Dataset records:
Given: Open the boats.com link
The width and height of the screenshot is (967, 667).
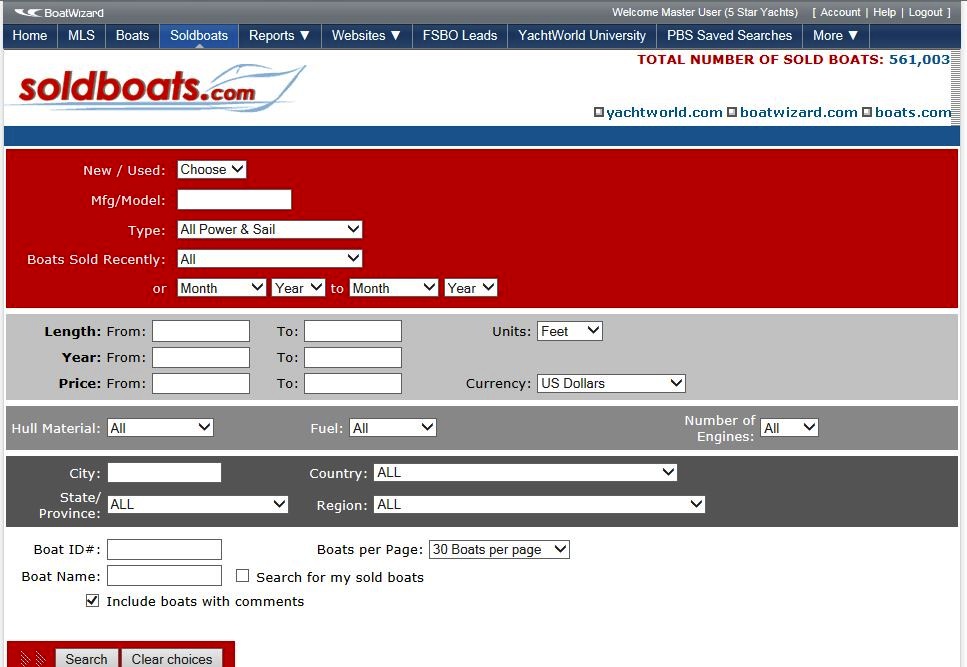Looking at the screenshot, I should click(x=912, y=112).
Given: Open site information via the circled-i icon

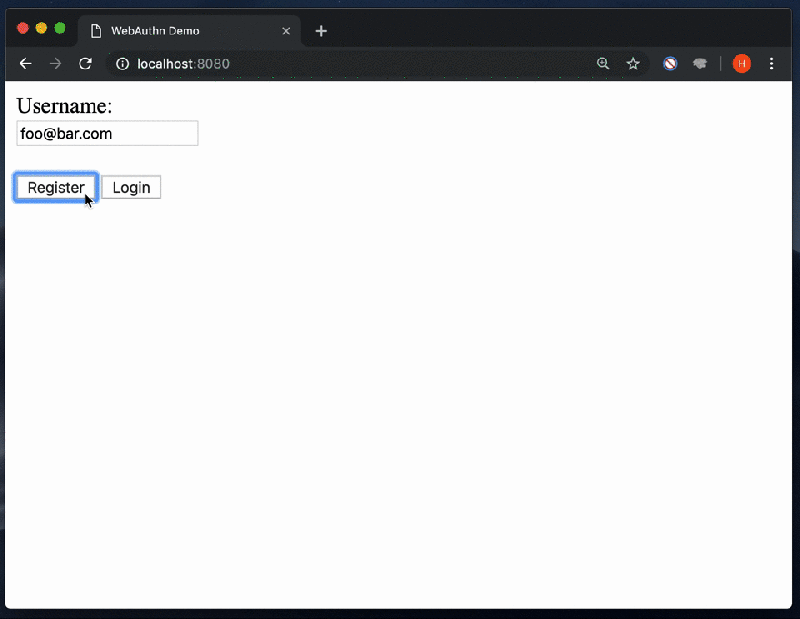Looking at the screenshot, I should 121,63.
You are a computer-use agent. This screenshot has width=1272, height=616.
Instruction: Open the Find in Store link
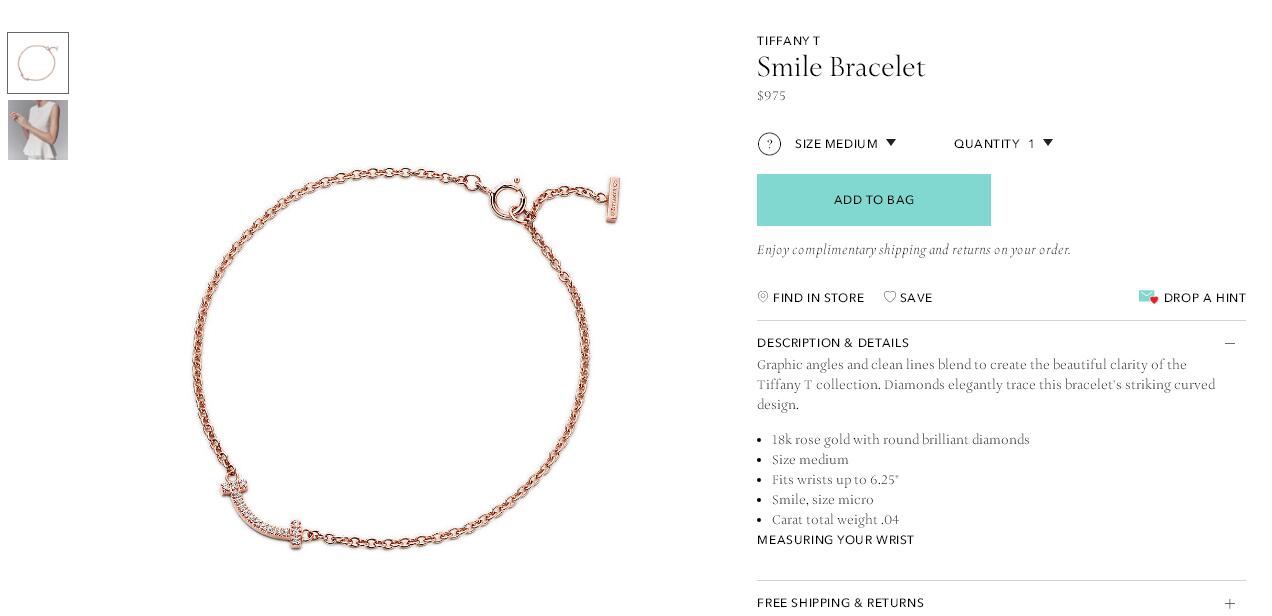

Activity: Identify the lines in the entries above that contain "link", then copy them out.

Written solution:
Given: Open the boats.com link
Instruction: Open the Find in Store link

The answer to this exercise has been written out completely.